REQUIREMENT. Reproduce the following records line for line, with no changes.

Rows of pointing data
====

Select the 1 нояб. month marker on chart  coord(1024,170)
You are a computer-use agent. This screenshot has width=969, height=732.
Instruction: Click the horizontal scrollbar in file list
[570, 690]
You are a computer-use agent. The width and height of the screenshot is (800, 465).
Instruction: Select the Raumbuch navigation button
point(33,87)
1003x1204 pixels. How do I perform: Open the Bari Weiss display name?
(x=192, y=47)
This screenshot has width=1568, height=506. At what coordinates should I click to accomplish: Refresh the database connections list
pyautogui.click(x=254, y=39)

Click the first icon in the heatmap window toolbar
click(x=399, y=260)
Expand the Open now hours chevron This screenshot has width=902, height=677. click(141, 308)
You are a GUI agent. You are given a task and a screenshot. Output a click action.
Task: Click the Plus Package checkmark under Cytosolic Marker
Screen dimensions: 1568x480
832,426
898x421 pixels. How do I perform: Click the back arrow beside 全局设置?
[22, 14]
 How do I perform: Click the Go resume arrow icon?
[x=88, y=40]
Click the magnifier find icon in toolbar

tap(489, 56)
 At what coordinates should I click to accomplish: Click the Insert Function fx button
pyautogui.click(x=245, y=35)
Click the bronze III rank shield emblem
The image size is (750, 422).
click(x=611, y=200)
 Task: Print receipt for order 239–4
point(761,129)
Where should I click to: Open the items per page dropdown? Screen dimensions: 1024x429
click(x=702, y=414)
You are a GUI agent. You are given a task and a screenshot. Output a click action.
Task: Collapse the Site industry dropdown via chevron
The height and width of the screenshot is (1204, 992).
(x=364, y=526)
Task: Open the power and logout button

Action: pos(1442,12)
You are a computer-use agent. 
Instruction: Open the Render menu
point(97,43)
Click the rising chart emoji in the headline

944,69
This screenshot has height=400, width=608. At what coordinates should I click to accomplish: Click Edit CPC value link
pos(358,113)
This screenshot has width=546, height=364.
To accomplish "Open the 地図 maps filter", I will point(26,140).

====

SOLUTION TO THIS PROBLEM.
Select the 1 нояб. month marker on chart  coord(1024,170)
You are a computer-use agent. This screenshot has width=969, height=732.
Instruction: Click the horizontal scrollbar in file list
[570, 690]
You are a computer-use agent. The width and height of the screenshot is (800, 465).
Instruction: Select the Raumbuch navigation button
point(33,87)
1003x1204 pixels. How do I perform: Open the Bari Weiss display name?
(x=192, y=47)
This screenshot has width=1568, height=506. At what coordinates should I click to accomplish: Refresh the database connections list
pyautogui.click(x=254, y=39)

Click the first icon in the heatmap window toolbar
click(x=399, y=260)
Expand the Open now hours chevron This screenshot has width=902, height=677. click(141, 308)
You are a GUI agent. You are given a task and a screenshot. Output a click action.
Task: Click the Plus Package checkmark under Cytosolic Marker
Screen dimensions: 1568x480
832,426
898x421 pixels. How do I perform: Click the back arrow beside 全局设置?
[22, 14]
 How do I perform: Click the Go resume arrow icon?
[x=88, y=40]
Click the magnifier find icon in toolbar

tap(489, 56)
 At what coordinates should I click to accomplish: Click the Insert Function fx button
pyautogui.click(x=245, y=35)
Click the bronze III rank shield emblem
The image size is (750, 422).
click(x=611, y=200)
 Task: Print receipt for order 239–4
point(761,129)
Where should I click to: Open the items per page dropdown? Screen dimensions: 1024x429
click(x=702, y=414)
You are a GUI agent. You are given a task and a screenshot. Output a click action.
Task: Collapse the Site industry dropdown via chevron
The height and width of the screenshot is (1204, 992).
(x=364, y=526)
Task: Open the power and logout button

Action: pos(1442,12)
You are a computer-use agent. 
Instruction: Open the Render menu
point(97,43)
Click the rising chart emoji in the headline

944,69
This screenshot has height=400, width=608. At what coordinates should I click to accomplish: Click Edit CPC value link
pos(358,113)
This screenshot has width=546, height=364.
To accomplish "Open the 地図 maps filter", I will point(26,140).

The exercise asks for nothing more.